Crónicas e hitos
Tambillo
Cronistas
de la parroquia
Conoce un poco de su crónica
Tambillo, según relatan sus moradores más antiguos, ha sido desde siempre un lugar de paso y estadía. De allí el origen de su nombre, que parte del vocablo kichwa tambo: lugar de descanso. Lo curioso de este lugar es que se han ido encontrando a sus alrededores las rutas que recorrían los chaquiñanes o mensajeros incas. Es desde ahí que Tambillo se constituyó como parte del trayecto que atravesarían los viajeros para llegar a la ciudad de Quito.
Introducción a sus hitos
El idioma y la capacidad simbólica —conjunción que permite el crecimiento humano y el tapiz de la cultura— se arraigaban sutilmente en las conversaciones de los niños. Ahí ellos transformaban el poyo de la vereda en el ágora en donde circulaban cachos, cuentos, leyendas, refranes, trabalenguas y todo aquello que para ellos era importante.

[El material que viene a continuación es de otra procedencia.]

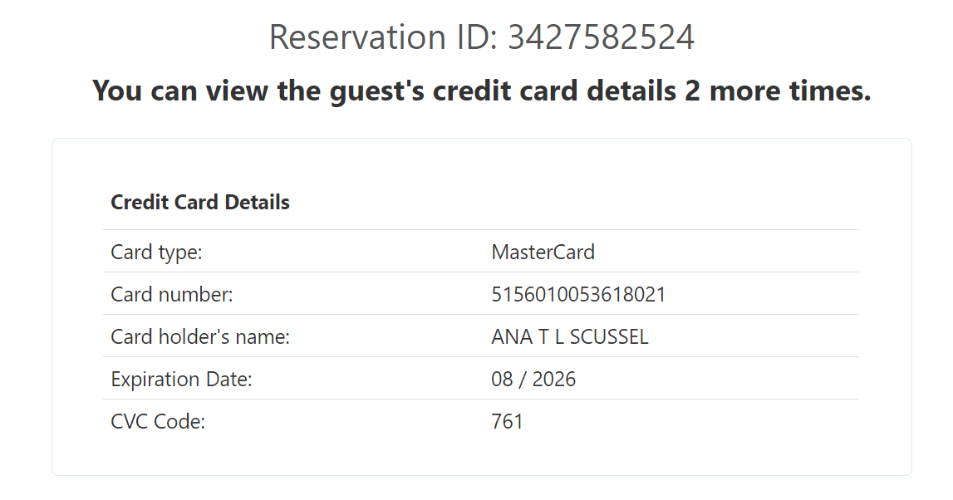Select the reservation ID number
This screenshot has height=500, width=953.
click(x=601, y=37)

En estas memorias surgían los personajes y lugares cubiertos del manto mágico que transforma el relato en enseñanza, en alimento del alma que se humaniza, en memoria vibrante. Hernán comenta del chagra Can-Can; del viejito de las cosechas o el Manuel Blanco; de las Puertas Encantadas del Pasochoa, que daban el ingreso al tesoro escondido; de la Piedra Encantada de Jaluana o también llamada Yumba.